[begin Article]

Source-to-source transform vs. compiler-based instrumentation?

38 views
Skip to first unread message

thepudds

unread,
May 11, 2019, 11:32:47 AM5/11/19
to Golang Fuzzing
I am starting a new thread on item 10 from the bigger "List of possible modifications to the March 2017 proposal" thread:


In this post, I just:

 * Quote what was said on item 10 in that bigger thread.
 * I had asked a related question in that thread about the new `-trimpath` support, and Josh answered, which I also quote below.
 * I also grabbed a sample quote from Josh from the source-to-source vs. SSA related discussion in #29430.
 
Here are those excerpts:

-------------------------------------------------------------------
10. Source-to-source transform vs. compiler-based instrumentation?
-------------------------------------------------------------------
Primary discussion in:
https://github.com/golang/go/issues/29430
 
Does it make sense for the proposal to suggest a perhaps more likely to be accepted approach of source-to-source implementation to start, and save modifying the compiler for possible future work? The results would not be as good and might have more corner cases, so perhaps not.
 
Also, now that the new 1.13 `-trimpath` support landed in #16860, a related question from that same issue in comment:
https://github.com/golang/go/issues/29430#issuecomment-485797818
 
"I think I might understand how that helps with caching the build results of the transformed code (where that transform code might be in a temporary directory).
When it comes to avoiding always needing to repeatedly do the s2s transform itself, is the thinking that if the piece of code that wants to do s2s lives within cmd/go (such as a possible future `go test -fuzz=.`), then that piece of code could directly use the cmd/go/internal/cache internal API to cache the s2s transform results?"
-------------------------------------------------------------------

Josh replied to the `-trimpath` question:

-------------------------------------------------------------------
Your understanding is correct: Adding -trimpath would speed up the 'go 
build' part. 
Right now, the instrumentation itself is pretty cheap and fast. 
(Although I do have ideas for deeper analysis I'd like to do that 
would change that.) So while it would be nice to be able to cache 
instrumented code, I don't think it is a priority. 
The other significant build time cost is in go/packages. I believe 
that the tools team is actively working on optimizing go/packages. 
I'm not sure that this is an area that needs more attention in the 
near term, once the -trimpath piece is sorted out. I have a local 
change that checks the go version and adds -trimpath as appropriate; I 
will turn it into a PR once I can confirm it actually moves the 
needle, which it does not right now, due to a bug. 
-------------------------------------------------------------------

Dmitry also replied to the broader "Source-to-source transform vs. compiler-based instrumentation" question:

-------------------------------------------------------------------
Pain point.

[end Article]
[begin Data lines]

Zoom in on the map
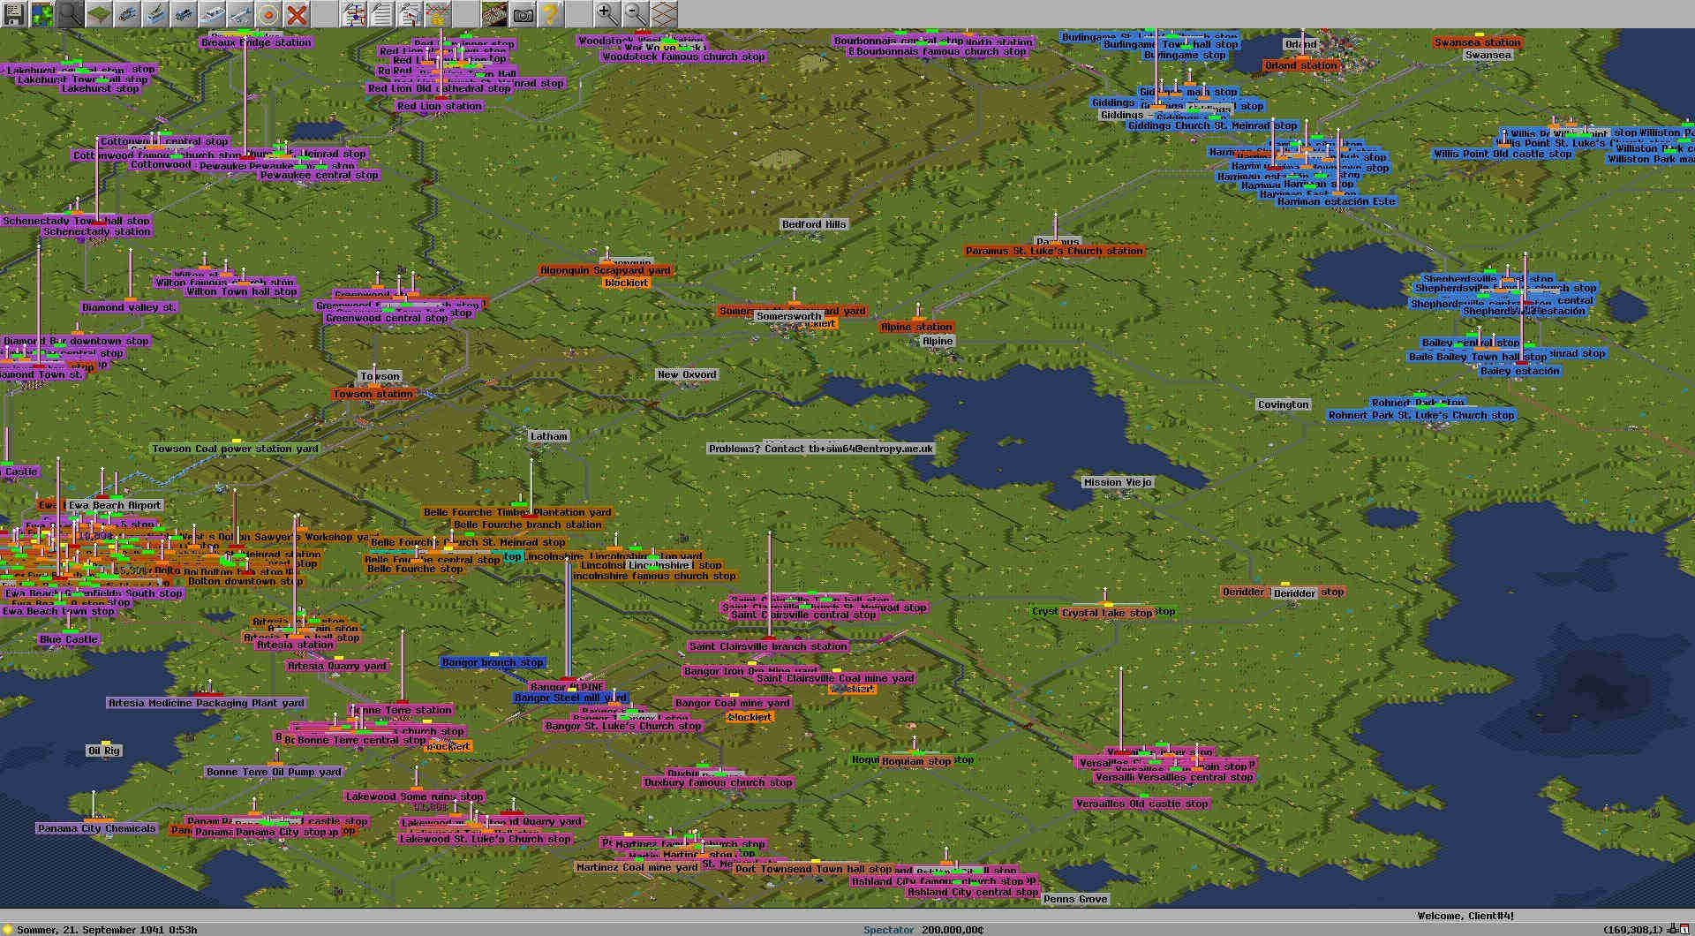 [606, 13]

[end Data lines]

Tasks to complete
[1] According to the thread, in which issue did the new 1.13 `-trimpath` support land?
[2] For each statement, say whether it agrees with the thread, and quote the words that decide it: (a) Josh says the instrumentation itself is currently cheap and fast. (b) Josh considers caching instrumented code a priority. (c) Josh has already turned his local `-trimpath` change into a PR.
[3] Output the passage of the thread from "When it comes" to "is a priority.", copied word for word.
The material above stands apart from the thread.

Task-by-task solutions
[1] It landed in #16860.

[2]
(a) Yes: "Right now, the instrumentation itself is pretty cheap and fast."
(b) No: "I don't think it is a priority."
(c) No: "I will turn it into a PR once I can confirm it actually moves the needle"

[3]
When it comes to avoiding always needing to repeatedly do the s2s transform itself, is the thinking that if the piece of code that wants to do s2s lives within cmd/go (such as a possible future `go test -fuzz=.`), then that piece of code could directly use the cmd/go/internal/cache internal API to cache the s2s transform results?"
-------------------------------------------------------------------

Josh replied to the `-trimpath` question:

-------------------------------------------------------------------
Your understanding is correct: Adding -trimpath would speed up the 'go 
build' part. 
Right now, the instrumentation itself is pretty cheap and fast. 
(Although I do have ideas for deeper analysis I'd like to do that 
would change that.) So while it would be nice to be able to cache 
instrumented code, I don't think it is a priority.